YOUR INSTRUCTIONS
Working from the records below, repeat exactly the lines starting at the line that contains "Given: Run Calibration 1" and ending at the line that contains "Open the 1Password Developer link", inclusive.
(INPUT MATERIAL begins)
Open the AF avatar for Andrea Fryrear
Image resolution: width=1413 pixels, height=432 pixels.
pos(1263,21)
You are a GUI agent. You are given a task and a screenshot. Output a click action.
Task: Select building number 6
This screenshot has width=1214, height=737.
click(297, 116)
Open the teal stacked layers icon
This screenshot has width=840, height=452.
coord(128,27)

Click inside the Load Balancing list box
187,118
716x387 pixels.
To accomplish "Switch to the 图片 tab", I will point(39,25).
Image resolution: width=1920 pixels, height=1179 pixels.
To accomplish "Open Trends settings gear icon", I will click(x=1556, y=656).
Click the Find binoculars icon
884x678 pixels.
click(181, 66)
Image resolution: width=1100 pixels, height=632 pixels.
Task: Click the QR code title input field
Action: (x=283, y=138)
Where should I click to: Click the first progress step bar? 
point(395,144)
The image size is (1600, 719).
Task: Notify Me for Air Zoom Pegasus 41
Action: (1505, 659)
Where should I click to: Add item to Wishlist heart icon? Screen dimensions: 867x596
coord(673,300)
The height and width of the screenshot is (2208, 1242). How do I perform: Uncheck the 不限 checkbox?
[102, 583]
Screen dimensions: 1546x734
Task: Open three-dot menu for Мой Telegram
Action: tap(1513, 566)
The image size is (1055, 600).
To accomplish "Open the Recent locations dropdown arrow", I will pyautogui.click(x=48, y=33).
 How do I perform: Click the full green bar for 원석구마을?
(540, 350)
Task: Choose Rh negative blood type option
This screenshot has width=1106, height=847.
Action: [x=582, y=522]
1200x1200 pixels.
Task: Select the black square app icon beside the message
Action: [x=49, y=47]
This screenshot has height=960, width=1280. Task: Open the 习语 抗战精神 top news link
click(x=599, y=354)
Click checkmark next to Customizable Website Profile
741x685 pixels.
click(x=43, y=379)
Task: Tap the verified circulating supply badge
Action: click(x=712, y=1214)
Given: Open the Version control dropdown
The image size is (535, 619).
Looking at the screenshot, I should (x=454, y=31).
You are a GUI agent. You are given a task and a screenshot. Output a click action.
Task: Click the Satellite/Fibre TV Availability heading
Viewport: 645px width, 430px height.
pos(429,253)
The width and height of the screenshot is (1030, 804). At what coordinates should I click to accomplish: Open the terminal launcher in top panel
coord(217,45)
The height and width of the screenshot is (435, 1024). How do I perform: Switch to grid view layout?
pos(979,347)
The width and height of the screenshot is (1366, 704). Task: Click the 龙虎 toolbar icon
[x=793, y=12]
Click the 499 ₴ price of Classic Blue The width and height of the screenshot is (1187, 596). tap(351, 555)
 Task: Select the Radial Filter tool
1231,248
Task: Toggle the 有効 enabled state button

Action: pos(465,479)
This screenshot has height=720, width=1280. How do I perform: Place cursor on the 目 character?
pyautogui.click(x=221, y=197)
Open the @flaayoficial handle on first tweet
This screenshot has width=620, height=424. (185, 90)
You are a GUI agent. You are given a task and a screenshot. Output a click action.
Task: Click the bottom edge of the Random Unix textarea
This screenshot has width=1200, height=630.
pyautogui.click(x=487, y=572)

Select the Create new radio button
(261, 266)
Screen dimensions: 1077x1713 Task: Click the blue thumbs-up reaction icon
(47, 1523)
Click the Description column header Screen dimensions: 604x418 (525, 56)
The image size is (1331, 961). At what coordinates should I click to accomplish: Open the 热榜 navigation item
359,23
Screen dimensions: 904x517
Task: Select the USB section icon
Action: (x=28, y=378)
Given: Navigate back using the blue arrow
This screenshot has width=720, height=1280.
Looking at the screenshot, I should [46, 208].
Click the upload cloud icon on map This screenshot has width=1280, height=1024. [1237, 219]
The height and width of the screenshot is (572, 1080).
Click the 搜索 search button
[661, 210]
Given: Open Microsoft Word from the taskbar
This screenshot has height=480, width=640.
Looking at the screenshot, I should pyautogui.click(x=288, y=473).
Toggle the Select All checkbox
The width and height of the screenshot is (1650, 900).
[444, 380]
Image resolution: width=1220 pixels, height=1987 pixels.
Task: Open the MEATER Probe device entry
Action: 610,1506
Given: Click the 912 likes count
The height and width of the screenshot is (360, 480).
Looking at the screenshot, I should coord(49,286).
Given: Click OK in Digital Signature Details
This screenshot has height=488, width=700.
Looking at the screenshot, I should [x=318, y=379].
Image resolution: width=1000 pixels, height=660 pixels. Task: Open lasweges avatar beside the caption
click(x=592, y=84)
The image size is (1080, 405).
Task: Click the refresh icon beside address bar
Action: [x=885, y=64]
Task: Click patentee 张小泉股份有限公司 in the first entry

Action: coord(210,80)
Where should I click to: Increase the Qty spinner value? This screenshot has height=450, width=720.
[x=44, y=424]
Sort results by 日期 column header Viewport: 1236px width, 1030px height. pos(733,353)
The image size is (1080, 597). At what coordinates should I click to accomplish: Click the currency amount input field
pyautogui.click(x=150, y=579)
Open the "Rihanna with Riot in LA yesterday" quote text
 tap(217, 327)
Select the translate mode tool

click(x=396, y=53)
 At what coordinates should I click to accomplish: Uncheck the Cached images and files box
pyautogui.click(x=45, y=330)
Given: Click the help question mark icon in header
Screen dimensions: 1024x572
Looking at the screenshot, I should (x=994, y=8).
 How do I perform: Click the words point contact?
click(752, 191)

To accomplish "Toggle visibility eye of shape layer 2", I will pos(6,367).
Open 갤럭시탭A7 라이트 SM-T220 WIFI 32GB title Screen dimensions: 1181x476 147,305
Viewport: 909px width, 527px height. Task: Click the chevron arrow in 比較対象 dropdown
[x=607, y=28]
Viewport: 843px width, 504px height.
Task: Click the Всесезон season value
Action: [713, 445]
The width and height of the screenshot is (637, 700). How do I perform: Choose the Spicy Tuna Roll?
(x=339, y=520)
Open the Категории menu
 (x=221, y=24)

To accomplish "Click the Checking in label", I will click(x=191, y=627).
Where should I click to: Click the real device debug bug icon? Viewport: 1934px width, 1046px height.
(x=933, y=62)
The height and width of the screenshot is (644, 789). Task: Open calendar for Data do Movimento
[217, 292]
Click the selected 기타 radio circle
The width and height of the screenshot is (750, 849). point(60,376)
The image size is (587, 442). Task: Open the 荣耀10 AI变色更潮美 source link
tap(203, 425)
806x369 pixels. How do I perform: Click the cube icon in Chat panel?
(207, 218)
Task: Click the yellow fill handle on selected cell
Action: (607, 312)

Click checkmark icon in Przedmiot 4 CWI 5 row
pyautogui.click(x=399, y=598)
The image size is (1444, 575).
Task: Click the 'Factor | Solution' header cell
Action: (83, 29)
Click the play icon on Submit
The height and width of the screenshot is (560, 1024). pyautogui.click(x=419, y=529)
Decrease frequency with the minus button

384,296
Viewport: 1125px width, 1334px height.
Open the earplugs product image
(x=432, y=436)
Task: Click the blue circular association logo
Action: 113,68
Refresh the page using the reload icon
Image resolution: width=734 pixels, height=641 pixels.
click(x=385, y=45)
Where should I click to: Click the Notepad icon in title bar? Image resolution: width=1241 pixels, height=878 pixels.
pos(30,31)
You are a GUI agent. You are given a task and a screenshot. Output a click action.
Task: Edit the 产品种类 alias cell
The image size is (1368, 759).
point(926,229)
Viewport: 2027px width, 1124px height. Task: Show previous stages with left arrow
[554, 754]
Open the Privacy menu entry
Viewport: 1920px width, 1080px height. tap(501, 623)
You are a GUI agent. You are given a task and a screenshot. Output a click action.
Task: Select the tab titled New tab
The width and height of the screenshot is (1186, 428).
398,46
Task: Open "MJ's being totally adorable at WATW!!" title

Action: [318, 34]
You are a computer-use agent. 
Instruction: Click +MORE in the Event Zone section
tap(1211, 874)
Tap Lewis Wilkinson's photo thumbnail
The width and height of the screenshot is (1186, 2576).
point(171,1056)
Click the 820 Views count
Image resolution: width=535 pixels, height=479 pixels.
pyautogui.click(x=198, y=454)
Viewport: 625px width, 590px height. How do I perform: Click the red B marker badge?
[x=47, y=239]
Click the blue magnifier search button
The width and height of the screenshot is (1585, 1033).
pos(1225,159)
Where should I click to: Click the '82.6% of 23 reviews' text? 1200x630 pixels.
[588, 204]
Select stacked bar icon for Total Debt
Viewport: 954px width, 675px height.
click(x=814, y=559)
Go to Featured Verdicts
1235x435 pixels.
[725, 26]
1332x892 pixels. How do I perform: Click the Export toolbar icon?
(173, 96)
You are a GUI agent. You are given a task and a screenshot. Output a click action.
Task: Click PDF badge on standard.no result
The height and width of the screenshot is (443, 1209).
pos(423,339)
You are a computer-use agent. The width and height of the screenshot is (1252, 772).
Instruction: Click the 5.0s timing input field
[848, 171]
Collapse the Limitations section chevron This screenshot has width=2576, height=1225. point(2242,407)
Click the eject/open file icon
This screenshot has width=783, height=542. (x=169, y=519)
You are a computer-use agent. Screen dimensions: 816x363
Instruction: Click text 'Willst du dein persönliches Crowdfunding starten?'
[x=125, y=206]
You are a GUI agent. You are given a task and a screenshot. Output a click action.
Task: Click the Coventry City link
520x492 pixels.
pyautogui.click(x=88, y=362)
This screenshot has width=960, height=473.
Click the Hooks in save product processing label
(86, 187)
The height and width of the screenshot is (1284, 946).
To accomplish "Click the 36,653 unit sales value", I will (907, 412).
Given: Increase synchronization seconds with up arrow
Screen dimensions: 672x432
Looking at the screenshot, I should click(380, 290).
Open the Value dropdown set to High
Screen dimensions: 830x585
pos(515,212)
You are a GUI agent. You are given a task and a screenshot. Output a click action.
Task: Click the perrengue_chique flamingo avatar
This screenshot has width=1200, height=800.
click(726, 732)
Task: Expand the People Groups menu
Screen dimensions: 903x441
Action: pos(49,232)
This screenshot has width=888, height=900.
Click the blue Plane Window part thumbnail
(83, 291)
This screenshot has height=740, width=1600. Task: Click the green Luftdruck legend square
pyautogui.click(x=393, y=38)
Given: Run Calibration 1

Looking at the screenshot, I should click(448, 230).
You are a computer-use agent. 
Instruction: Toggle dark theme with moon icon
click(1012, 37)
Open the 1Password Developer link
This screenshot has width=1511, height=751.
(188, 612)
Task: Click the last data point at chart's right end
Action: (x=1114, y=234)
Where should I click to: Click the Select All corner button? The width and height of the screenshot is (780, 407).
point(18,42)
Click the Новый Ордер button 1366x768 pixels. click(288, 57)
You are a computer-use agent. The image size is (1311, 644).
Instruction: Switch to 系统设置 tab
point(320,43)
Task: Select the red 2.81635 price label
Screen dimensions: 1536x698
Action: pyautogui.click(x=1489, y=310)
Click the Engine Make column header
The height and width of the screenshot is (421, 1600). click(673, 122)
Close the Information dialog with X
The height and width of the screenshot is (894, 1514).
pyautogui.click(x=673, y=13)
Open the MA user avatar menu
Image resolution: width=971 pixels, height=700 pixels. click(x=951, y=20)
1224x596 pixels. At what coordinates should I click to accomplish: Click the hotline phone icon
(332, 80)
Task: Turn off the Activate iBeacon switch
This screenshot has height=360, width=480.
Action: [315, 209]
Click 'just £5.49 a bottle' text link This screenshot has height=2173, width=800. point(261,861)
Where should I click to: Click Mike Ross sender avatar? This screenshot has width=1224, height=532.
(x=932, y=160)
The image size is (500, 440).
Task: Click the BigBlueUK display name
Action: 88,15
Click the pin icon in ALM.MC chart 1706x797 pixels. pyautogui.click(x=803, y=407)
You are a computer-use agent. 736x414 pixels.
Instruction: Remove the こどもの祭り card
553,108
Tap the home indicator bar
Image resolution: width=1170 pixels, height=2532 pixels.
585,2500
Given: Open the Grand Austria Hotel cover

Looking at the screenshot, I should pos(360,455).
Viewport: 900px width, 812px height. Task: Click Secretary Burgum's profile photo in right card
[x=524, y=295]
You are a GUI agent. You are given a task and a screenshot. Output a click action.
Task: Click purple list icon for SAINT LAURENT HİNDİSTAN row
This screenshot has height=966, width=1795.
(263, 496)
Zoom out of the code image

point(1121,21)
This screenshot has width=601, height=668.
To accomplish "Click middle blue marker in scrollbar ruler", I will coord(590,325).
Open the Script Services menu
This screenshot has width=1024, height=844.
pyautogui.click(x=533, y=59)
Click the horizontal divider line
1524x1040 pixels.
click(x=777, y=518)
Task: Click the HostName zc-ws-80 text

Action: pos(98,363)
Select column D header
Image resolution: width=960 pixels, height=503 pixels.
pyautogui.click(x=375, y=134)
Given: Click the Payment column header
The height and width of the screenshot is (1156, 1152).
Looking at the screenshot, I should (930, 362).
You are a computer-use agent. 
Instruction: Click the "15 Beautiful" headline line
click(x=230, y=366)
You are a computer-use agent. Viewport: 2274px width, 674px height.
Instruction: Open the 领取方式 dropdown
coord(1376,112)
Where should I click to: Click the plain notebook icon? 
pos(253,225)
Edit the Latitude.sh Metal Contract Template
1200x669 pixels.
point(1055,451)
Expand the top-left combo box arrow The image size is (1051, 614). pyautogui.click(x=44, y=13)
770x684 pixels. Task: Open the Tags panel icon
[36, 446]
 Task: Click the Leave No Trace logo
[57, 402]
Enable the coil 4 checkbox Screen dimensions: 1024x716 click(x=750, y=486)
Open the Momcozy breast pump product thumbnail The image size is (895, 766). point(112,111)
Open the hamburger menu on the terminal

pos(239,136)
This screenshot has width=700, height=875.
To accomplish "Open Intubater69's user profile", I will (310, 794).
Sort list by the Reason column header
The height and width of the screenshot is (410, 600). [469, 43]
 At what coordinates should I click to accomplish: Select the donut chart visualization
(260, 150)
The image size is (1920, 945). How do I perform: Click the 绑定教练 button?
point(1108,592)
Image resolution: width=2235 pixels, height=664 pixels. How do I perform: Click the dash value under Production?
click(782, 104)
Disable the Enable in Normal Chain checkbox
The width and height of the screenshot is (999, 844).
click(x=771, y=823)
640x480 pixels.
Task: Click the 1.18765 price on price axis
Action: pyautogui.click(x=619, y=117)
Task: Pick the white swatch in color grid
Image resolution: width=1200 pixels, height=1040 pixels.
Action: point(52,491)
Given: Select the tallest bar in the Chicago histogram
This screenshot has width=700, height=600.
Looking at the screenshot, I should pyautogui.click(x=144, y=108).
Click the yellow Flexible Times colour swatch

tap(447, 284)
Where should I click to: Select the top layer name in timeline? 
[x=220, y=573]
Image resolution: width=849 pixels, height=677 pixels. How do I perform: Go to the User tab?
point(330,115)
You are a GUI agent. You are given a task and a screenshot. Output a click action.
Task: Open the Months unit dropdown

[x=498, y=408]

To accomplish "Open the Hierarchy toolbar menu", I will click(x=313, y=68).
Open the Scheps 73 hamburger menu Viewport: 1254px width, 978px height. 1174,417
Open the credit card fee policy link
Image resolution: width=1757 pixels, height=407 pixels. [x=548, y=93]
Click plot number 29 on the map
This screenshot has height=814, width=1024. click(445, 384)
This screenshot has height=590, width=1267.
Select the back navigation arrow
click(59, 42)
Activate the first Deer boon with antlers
(INPUT MATERIAL ends)
SOLUTION TO THIS EXERCISE
Given: Run Calibration 1

Looking at the screenshot, I should click(448, 230).
You are a computer-use agent. 
Instruction: Toggle dark theme with moon icon
click(1012, 37)
Open the 1Password Developer link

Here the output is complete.